If China's Belt and Road Initiative is to be a driving force in leading the world out of its economic recession, it must facilitate coordination of infrastructure investments, said political leaders and analysts.
Izumi Nakamitsu, assistant secretary-general of the United Nations Development Program, was one of many speakers at the two-day Silk Road Forum in Madrid, which began on Tuesday and attracted more than 200 politicians, businesspeople and scholars from 30 countries.
She said the new major funding initiatives integral to the Belt and Road Initiative, such as the Asian Infrastructure Investment Bank, the New Development Bank and the Silk Road Fund, show tremendous potential to further develop infrastructure financing.
Nakamitsu said it's important that infrastructure investments connected with the initiative be integrated into the economic development plans of nations involved.
China first proposed the Belt and Road Initiative during President Xi Jinping's visit to Central and Southeast Asia in October 2013.
China has already allocated around $100 billion in funds toward the initiative, including $40 billion for the Central Asia-focused Silk Road Fund, $50 billion for the Asian Infrastructure Investment Bank, and $10 billion to the BRICS-led New Development Bank.
The China-led Asian Infrastructure Investment Bank, which seeks to work with the private sector to channel more funding into infrastructure investments, is central to the initiative.
Together, the ambitious plan and the institution can stimulate Asian and European economies, specifically by exporting China's capital, said Zhang Ying, associate dean of the Rotterdam School of Management at Erasmus University.
Vuk Jeremic, president of Serbia's Center for International Relations and Sustainable Development, added that building a cultural understanding between countries along the proposed Belt and Road routes is vital to ensure success for the massive plan.
Without cultural and historical understandings and bridging differences between different countries, it would not be possible to fully realize the benefits of newly built infrastructure, Jeremic said.
Kamel Mellahi, a professor of strategic management at Warwick Business School in the United Kingdom, said he sees the initiative as a growth strategy.
"It has the potential to trigger a virtuous cycle of connectivity, investment in infrastructure and global economic growth.
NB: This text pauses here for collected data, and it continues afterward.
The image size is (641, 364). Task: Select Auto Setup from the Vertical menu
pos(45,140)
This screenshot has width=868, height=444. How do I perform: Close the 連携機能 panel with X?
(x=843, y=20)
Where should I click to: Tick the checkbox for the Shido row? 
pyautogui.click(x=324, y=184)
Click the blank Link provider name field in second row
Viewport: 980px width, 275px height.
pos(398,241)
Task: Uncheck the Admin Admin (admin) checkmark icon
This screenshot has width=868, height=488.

It has the potential to support the global economic recovery by improving, among other things, the transport and communication network between a number of important economic players," Mellahi said.
To that end, many countries have already begun to increase participation in the proposal.
Alan Barrell, a professor and entrepreneur in residence at the Judge Business School at the University of Cambridge, said Cambridge's business and academic community is planning to work with Chinese investors to bring much needed investment to established companies, especially in healthcare, life sciences and agriculture.
Jaime Garcia-Legaz Ponce, Spain's secretary of state for trade, said there are many concrete benefits that Spanish firms can derive from participating in the Belt and Road Initiative, especially in participating in the infrastructure construction process.